I tried to be all riled up today but I just couldn't. Usually I write whilst all riled up. It is my muse.
Today I am going to write from a neutral or maybe even philanthropic standpoint.
Hang on tight.
A teacher friend of mine said something that I have heard so many times in the christian circles of my life. The statement was presented without malice. Actually, it was a call to the deep inner places of the heart. He called for goodness. He called for selflessness. He called out for us to honor our Maker.
And all his words hurt my soul.
The statement-(in thought and meaning, not directly quoted)
"I hope that in hearing this you hear my goal. That I would go through my days in such a way that you would see and hear my Father and not me."

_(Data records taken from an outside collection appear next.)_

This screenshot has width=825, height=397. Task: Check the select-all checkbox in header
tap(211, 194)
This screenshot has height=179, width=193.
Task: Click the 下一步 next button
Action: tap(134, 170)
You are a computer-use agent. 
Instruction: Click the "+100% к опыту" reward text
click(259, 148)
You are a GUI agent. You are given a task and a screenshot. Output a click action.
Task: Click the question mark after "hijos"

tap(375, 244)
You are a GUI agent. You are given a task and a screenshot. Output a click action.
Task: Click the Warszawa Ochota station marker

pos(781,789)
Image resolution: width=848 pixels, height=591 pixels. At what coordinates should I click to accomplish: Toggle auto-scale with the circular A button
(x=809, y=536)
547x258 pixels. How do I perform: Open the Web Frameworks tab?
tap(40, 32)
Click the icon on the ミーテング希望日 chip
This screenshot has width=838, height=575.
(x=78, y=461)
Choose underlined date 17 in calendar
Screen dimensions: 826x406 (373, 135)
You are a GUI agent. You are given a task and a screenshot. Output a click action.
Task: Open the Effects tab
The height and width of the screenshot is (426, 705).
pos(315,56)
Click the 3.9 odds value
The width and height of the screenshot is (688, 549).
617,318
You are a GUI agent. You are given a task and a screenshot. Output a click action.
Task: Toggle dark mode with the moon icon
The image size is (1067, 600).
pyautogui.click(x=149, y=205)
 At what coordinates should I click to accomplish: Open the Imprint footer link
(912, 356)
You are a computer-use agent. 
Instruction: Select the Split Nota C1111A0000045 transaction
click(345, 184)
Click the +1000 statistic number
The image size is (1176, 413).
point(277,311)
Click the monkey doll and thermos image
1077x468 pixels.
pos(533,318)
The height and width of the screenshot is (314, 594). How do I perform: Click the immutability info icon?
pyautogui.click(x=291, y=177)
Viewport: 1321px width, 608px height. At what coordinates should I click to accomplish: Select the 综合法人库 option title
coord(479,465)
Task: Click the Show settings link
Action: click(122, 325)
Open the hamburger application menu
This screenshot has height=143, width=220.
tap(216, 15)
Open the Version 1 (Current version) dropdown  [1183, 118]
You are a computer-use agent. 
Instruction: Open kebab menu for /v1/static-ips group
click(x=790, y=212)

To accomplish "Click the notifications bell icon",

I wondered at this thought. And for a moment, at all the thoughts I had encountered and embraced along these lines.
More of you and less of me.
How many times do we say it? How many times do we wish it with all of our good christian hearts?
Sincerely we plead, "Let them see only You, Lord. Remove me from this. Let only Your words be heard. Show me how to move and speak in such a way that the world does not see me, but only You."
We have been taught quite scripturally (John 3:30) that we are to be less to His more.
That the world should be seeing Jesus. Only Jesus.
And I am here to say...I disagree.
First of all, think about it for a minute...
what parent pats their child on the head and sends them off for their day and thinks..."wow. great kid. I hope nobody looks at her today. Or if they do, I hope that all they see is me."
what parent reads their child's beautiful dissertation and expects to be footnoted..."all thoughts and references mentioned in the above text are to be exclusively attributed to my Father."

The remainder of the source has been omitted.